* [PROBLEM STATEMENT]
Please reproduce all the records below, requests included, scaling every coordinate in the answers by 1.1 and rounding to whole numbers, with halves rounded up. Leave the pictures out.

* [SUPPLIED DATA]
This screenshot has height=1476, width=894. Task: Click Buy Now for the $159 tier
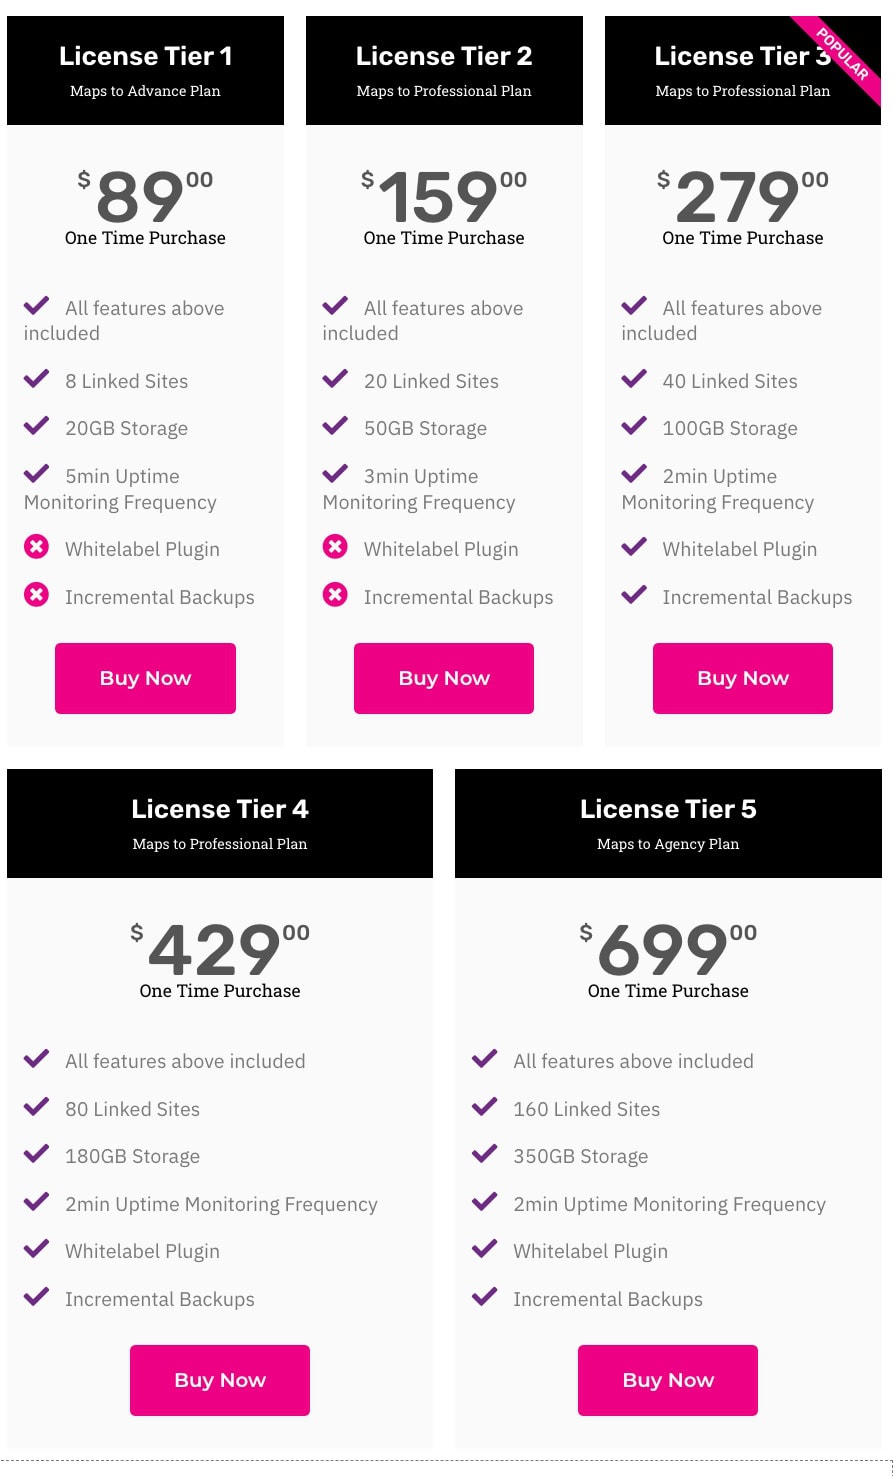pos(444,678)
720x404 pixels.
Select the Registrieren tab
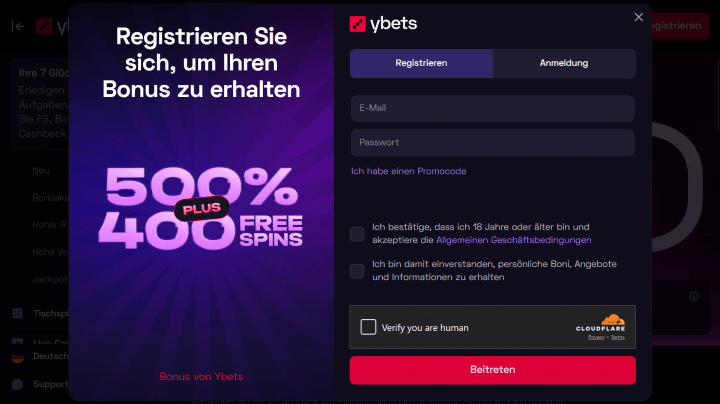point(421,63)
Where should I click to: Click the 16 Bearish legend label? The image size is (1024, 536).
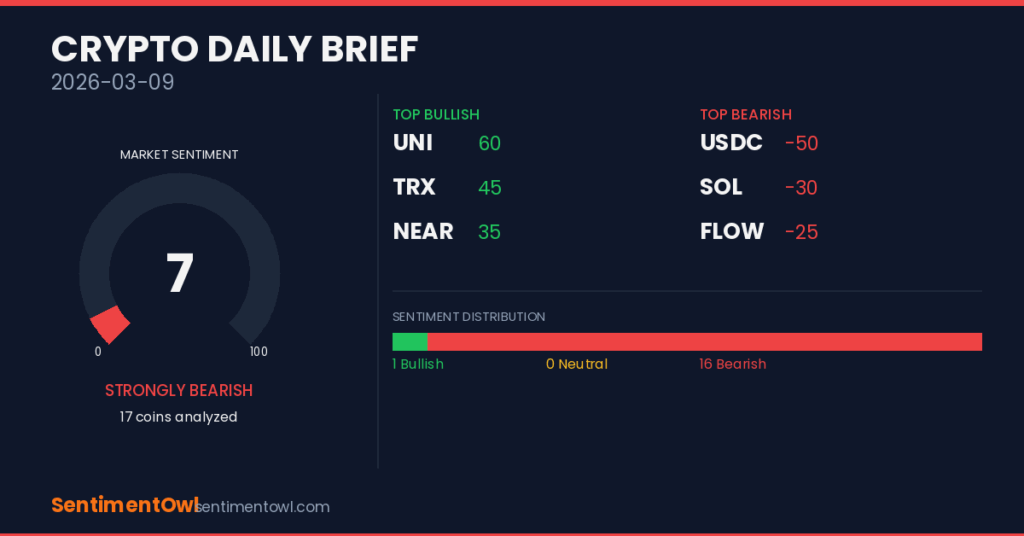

* [SOLUTION FOR THIS PROBLEM]
This screenshot has height=1476, width=894. Task: Click Buy Now for the $159 tier
pos(488,746)
720x404 pixels.
Select the Registrieren tab
point(463,69)
Where should I click to: Click the 16 Bearish legend label? The image size is (1024, 536).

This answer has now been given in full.